Heard on the BBC this morning - English may become "a dead language" in a thousand years, or at least, a minority language, like French.  Dear me!  I am not sure becoming like French is such a disaster.  The English have relied a little too much lately on the soft power of their mother tongue, and it might do us all some corrective good to brush up on our Chinese, and learn some international and cultural humility.  That being said, I doubt that the poems and novels of the English language will be as dead as the Greats for some time, and I am sure that this new Classical English, however quaint and obscure, will be studied for a few more thousand years, if only by scholars and saints.  Though, it must be said, I am not yet convinced that human civilisation in its present consumerist form will survive.

Comments

Poetry Pleases! said…
Dear Todd

Having taught English for over twenty years I know that reports of its forthcoming demise are somewhat exaggerated.

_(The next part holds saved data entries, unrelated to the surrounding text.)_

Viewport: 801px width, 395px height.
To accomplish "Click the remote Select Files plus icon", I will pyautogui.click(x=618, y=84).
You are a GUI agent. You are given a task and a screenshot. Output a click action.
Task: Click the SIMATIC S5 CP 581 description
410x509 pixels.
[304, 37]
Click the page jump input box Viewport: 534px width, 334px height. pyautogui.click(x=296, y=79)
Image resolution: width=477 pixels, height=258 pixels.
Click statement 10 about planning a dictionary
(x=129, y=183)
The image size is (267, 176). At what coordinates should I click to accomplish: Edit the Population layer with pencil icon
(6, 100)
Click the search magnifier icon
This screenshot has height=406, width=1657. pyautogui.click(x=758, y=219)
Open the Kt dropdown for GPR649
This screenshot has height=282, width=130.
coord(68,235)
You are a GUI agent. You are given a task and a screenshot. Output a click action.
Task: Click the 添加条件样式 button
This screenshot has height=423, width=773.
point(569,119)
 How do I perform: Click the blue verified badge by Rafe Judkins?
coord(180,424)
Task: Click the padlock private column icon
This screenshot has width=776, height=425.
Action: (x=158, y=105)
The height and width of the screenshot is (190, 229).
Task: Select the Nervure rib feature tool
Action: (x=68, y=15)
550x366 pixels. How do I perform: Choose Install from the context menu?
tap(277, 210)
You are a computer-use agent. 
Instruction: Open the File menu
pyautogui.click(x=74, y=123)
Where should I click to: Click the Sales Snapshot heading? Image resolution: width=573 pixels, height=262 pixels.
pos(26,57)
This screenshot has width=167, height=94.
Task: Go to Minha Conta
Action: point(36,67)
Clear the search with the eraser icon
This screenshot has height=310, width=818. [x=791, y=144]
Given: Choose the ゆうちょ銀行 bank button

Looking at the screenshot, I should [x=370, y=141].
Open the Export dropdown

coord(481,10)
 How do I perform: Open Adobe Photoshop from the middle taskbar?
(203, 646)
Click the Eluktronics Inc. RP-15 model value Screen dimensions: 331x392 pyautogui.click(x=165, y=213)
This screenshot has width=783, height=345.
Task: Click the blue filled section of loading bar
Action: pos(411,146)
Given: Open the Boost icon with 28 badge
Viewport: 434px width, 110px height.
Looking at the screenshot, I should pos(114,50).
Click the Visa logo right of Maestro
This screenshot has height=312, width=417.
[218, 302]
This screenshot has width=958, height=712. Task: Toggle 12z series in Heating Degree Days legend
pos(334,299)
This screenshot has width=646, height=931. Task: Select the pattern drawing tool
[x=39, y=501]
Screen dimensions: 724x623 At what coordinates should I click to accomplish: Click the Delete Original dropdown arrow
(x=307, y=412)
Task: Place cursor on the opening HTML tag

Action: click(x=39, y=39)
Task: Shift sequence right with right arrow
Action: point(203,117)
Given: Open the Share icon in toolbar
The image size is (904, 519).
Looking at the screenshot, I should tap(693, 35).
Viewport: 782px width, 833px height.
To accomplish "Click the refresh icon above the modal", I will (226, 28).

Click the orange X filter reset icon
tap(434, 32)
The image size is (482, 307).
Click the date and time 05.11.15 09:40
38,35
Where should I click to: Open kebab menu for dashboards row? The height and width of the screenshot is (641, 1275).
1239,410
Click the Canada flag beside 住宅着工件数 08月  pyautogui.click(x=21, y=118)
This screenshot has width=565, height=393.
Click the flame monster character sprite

People think that English has become the world language purely as a result of colonialism. This is only partly true. Structuarally, English has an astonishing intrinsic power, economy and flexibility. The main problem that foreign learners face is the spelling. Compare it with French which has around half a million nouns where you have to guess the gender because there are no fixed rules. As for Chinese; hardly anyone outside China speaks it and I can't see that changing any time soon.

Best wishes from Simon
Sheenagh Pugh said…
Well, whatever else is dead in 1000 years, we surely will be!
As an English-speaker, the thought of belonging to a world-dominating Anglophone culture has always bothered me. Don't local and national characters get washed away, as we have seen just now with the rise of an American-style Halloween in Britain and the decline of November 5th? I would like to see the imperialistic English language taken down a peg or two.
Unknown said…
I completely agree with Poetry Pleases on this. In addition, Todd, have you tried to learn any Chinese? It is not necessarily practical for other cultures (perhaps even for Chinese and Chinese-speakers progeny in the future) to learn Chinese. Like rice farmer, it is the result of years and years of painful practice, corporal punishment, rote memorization...add to this the fact that the Chinese language (which I'd say greatly influences the culture of its speakers) effects a kind of indirectness which is completely impractical in a modern, fast-paced life. One more reason why Chinese speakers want their children to learn English (and not all of them want their children to move to the West or even to study there. I teach English in Taiwan, so I have some familiarity with this subject.
Anyway, newspapers are always proclaiming the demise of everything, be it literature, film, the world, English, or earlobe hair.